The first thing we want to do is merge `pop_df` with `iso_df`. There are two things to take into account here: 
- We want to merge them on the country name of the column but these columns have different names in each of the two DataFrames. 
- We want to do a merge that only keeps those rows that exist in `pop_df`. Why is that? Because this DataFrame contains all EU countries and no country from outside the EU. Because our research question only involves the EU, we would need to filter out the non-EU countries, a step we accomplish by doing the merge in this way. 

Call the merged DataFrame `pop_df`.

In [None]:
# YOUR CODE HERE


The columns `Country` and `Member State` are redundant. To keep things clean, let's delete `Country`.

In [None]:
# YOUR CODE HERE


#### Exercise 15:
Now both `pov_df` and `pop_df` have a common country identifier that we can use to merge them. In this merge, one thing is important:
- We again want to merge the DataFrames in such a way that only rows in `pop_df` are kept. This decision follows the same reasoning as in the previous question. 

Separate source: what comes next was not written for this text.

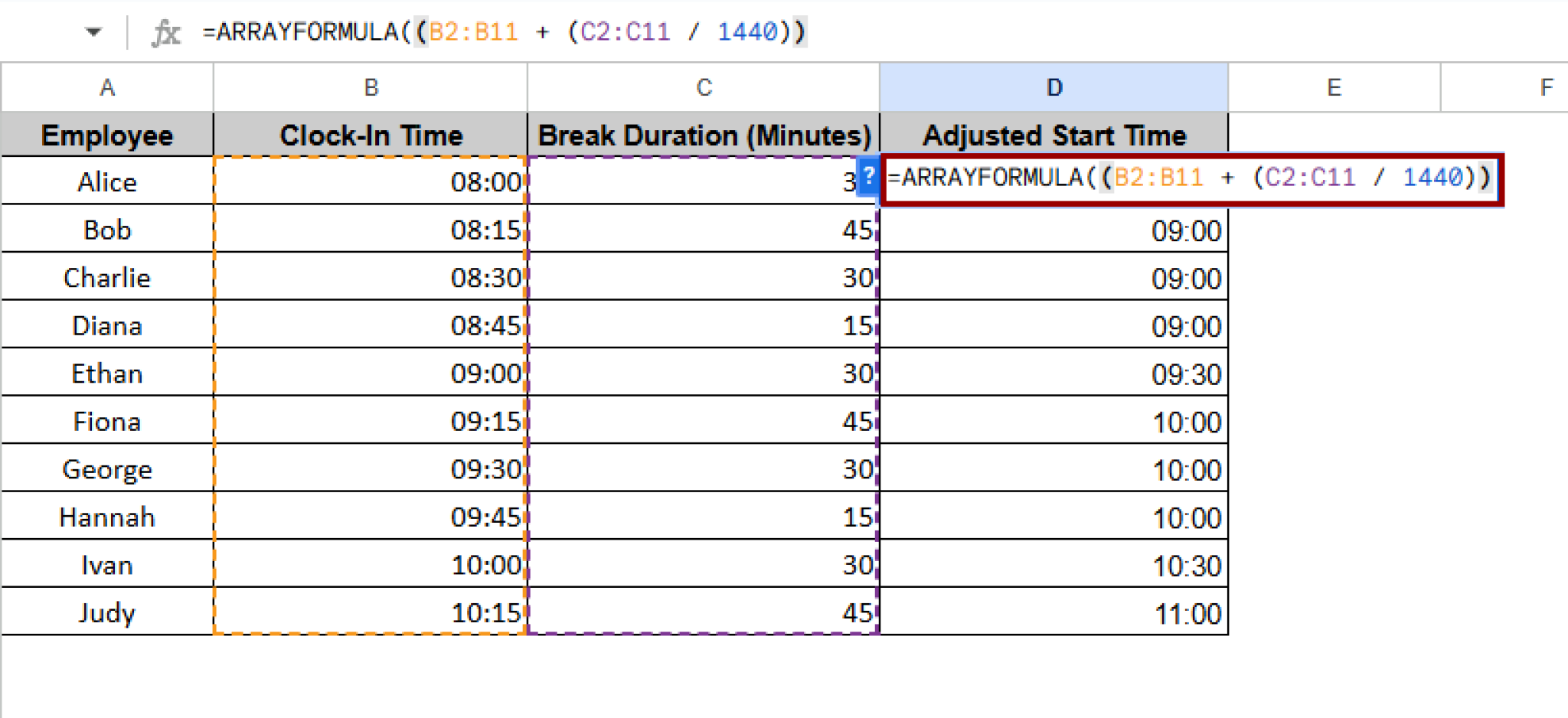Click the fx function icon
The height and width of the screenshot is (718, 1568).
tap(166, 33)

Call the merged DataFrame `final_df`.

In [None]:
# YOUR CODE HERE


## Answering our research question

`final_df` contains all the information you need to answer your research question of this session, and the data it contains is clean and ready to be used. Congratulations!

#### Exercise 16:
Now, this is not a data analysis or data visualization course. Therefore, we will not go into detail regarding how to evaluate the relationship between two variables. Simply use your new DataFrame to crate a simple scatter plot with the country population on the x-axis and the percentage of people at poverty risk on the y-axis (do label the axes and give some sort of title). 

In [None]:
# YOUR CODE HERE


*Looking at your graph, what do you think about the relationship between the population size and poverty risk at the EU countries?*

This is of course not the end of the story and no scientific journal is going to publish the analysis we just did. Nonetheless, we learned quite a bit of data cleaning on the way!